Thursday after Ash Wednesday
Optional memorial of St. Polycarp, bishop and martyr. Apostolic Father, disciple of St. John the Evangelist and friend of St. Ignatius of Antioch; he was martyred in Smyrna, in present-day Turkey, in the year 155.
Mass Readings
First Reading – Dt 30:15-20
Moses said to the people: “Today I have set before you life and prosperity, death and doom. If you obey the commandments of the LORD, your God, which I enjoin on you today, loving Him, and walking in His ways, and keeping His commandments, statutes and decrees, you will live and grow numerous, and the LORD, your God, will bless you in the land you are entering to occupy. If, however, you turn away your hearts and will not listen, but are led astray and adore and serve other gods, I tell you now that you will certainly perish; you will not have a long life on the land that you are crossing the Jordan to enter and occupy. I call heaven and earth today to witness against you: I have set before you life and death, the blessing and the curse. Choose life, then, that you and your descendants may live, by loving the LORD, your God, heeding His voice, and holding fast to Him. For that will mean life for you, a long life for you to live on the land that the LORD swore He would give to your fathers Abraham, Isaac and Jacob.”
Responsorial Psalm – Ps 1:1-2, 3, 4 and 6 (R. 40:5a)

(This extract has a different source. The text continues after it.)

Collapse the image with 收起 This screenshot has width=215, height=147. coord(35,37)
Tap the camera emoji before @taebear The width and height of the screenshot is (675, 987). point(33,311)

R. Blessed are they who hope in the Lord.
Blessed the man who follows not
the counsel of the wicked
Nor walks in the way of sinners,
nor sits in the company of the insolent,
But delights in the law of the LORD
and meditates on His law day and night. R.
He is like a tree
planted near running water,
That yields its fruit in due season,
and whose leaves never fade.
Whatever he does, prospers. R.
Not so the wicked, not so;
they are like chaff which the wind drives away.
For the LORD watches over the way of the just,
but the way of the wicked vanishes. R.
Gospel – Lk 9:22-25
Jesus said to His disciples: “The Son of Man must suffer greatly and be rejected by the elders, the chief priests, and the scribes, and be killed and on the third day be raised.” Then He said to all, “If anyone wishes to come after Me, he must deny himself and take up his cross daily and follow Me. For whoever wishes to save his life will lose it, but whoever loses his life for My sake will save it. What profit is there for one to gain the whole world yet lose or forfeit himself?”
Featured Saints
St. John, monk (†eleventh century). His mother was brought as a slave by the Saracens to Palermo, Italy, shortly before his birth. She instructed him in the Christian Faith and when he had reached age fourteen, she sent him to his ancestral city. He joined the Basilian monks of that region, attracted by their heroic lives; he stood out for his virtue and contemplative spirit.
St. Milburga, virgin (†circa 722). Daughter of King Merewalh of Mercia, in present-day England. She abandoned worldly riches, embraced religious life and founded the Monastery of Wenlock of which she was abbess.
Blessed Nicolas Tabouillot, priest and martyr (†1795). Parish priest of the Diocese of Verdun, imprisoned in a galley in Rochefort during the French Revolution where he became ill and died.
Blessed Louis Mzyk, priest and martyr (†1942). Religious from the Congregation of the Divine Word; during the Nazi occupation he was taken to Fort VII, in Poznan, Poland, where he was tortured and killed out of religious hatred.
Blessed Vincent Frelichowski, priest and martyr (†1945). His faith remained steadfast despite incarceration in several prisons. He died in the concentration camp of Dachau, Germany, after caring for many sick companions.
Blessed Rafaela Ybarra, religious (†1900). Mother of seven children, she obtained her husband’s permission to take religious vows and founded the Institute of the Sisters of the Holy Guardian Angels in Bilbao, Spain.
St. Josephine Vannini, virgin (†1911). Foundress of the Congregation of the Daughters of St. Camillus in Rome.